Space: an Analogy of the Trinity

The Trinity can be a difficult 'subject' to explain. The following example, I believe is the best one that I have come across. It is from the book, "Trinity and Triunity: Salvation and Nature of the Godhead;" by E. Charles Heinze; pp. 6-7. Let me know what you think:

An acceptable analogy may be found in the “illustration of the Trinity in infinite space with its three dimensions.”[1] This concept of space has been expounded at length and with great clarity by Nathan Wood and is worth examining in detail.[2]

Consider a volume of space in the form of a cube. If we drew a line from the front lower right corner to the front upper corner, we could say that this line denotes height. The dimension called height describes not only the edges but an infinite number of vertical measurements throughout the cube. No part of the cube is exempt from being described by height. The space of the cube is, in its entirety, described by height, so that all of the space is included in height.

Similarly, that property or dimension of space called width is also demonstrated to describe all of the space, and all of the space is found to be width. The third dimension, length, also describers all of the space, and the space is likewise three dimensional. This is the nature of space – all of space.

In applying these observations, we see that height is all of space, width is all of space, and length is all of space.
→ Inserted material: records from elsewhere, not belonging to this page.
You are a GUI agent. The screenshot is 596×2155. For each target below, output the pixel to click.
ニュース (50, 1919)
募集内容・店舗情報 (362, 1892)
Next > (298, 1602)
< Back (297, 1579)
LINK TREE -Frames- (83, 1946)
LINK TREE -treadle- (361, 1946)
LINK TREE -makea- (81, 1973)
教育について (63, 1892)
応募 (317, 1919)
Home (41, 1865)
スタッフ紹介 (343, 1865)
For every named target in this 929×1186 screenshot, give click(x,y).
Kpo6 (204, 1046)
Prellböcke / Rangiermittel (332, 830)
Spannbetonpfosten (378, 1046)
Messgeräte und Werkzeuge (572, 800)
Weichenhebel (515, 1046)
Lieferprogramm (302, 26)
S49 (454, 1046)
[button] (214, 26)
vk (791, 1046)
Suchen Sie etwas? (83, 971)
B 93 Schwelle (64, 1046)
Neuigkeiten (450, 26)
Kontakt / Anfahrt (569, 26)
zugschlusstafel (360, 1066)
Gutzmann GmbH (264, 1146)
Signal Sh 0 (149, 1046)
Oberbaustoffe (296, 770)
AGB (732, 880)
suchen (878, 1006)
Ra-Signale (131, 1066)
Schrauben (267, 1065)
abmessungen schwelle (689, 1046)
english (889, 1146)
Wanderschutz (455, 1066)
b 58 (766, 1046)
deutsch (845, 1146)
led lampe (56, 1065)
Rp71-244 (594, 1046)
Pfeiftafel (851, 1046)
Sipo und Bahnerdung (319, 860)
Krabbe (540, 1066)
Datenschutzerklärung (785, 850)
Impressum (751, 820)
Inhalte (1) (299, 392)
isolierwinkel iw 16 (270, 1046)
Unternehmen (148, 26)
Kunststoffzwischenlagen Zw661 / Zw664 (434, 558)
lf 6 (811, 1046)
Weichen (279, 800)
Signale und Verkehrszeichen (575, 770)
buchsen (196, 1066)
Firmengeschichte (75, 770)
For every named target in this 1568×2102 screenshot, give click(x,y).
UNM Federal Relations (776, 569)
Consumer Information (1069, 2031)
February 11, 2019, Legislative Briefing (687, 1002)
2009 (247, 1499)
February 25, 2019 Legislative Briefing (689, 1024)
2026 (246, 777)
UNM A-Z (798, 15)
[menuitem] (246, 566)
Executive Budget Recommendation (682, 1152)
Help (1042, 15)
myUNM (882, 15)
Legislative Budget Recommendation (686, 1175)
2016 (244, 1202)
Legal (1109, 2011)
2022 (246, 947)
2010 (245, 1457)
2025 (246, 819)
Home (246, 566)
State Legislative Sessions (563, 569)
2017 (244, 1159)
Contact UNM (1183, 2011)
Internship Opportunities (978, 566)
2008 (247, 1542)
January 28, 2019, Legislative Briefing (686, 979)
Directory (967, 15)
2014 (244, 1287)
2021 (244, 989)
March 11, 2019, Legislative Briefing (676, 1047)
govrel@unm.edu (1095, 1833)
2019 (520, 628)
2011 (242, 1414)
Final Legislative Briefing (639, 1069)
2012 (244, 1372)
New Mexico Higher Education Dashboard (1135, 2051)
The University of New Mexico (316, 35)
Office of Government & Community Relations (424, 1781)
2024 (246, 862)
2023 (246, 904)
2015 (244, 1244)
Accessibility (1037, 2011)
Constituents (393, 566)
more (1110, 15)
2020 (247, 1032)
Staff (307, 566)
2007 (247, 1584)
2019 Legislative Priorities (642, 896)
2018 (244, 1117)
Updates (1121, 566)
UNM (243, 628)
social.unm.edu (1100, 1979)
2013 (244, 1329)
Therefore, that space of which height is all is the very same space of which width is all and of which length is all. While each is all of space, space does not exist unless all three dimensions exist. For example, if there is no height then there is not space at all. It is not all three dimensions. Space really exists, and it exists in three dimensions – no more and no less.

In space we observe inherent and inseparable threeness sand oneness, plurality and unity, otherness and identity. Height clearly is not width; height is other than width. The same can be said respecting each of the dimensions with reference to the others. This is otherness. It is also true that each dimension contains all the same space as the others do. This is identity. The three dimensions are co-existent and co-equal.

[1] H.L. Geer, Baptist Review (July 1880), quoted in A.H. Strong, Systematic Theology, 11th ed. (Philadelphia: The Judson Press, 1947), p. 344.
[2] Nathan R, Wood, The Trinity n the Universe ( Grand Rapids: Kregel Publications, 1978).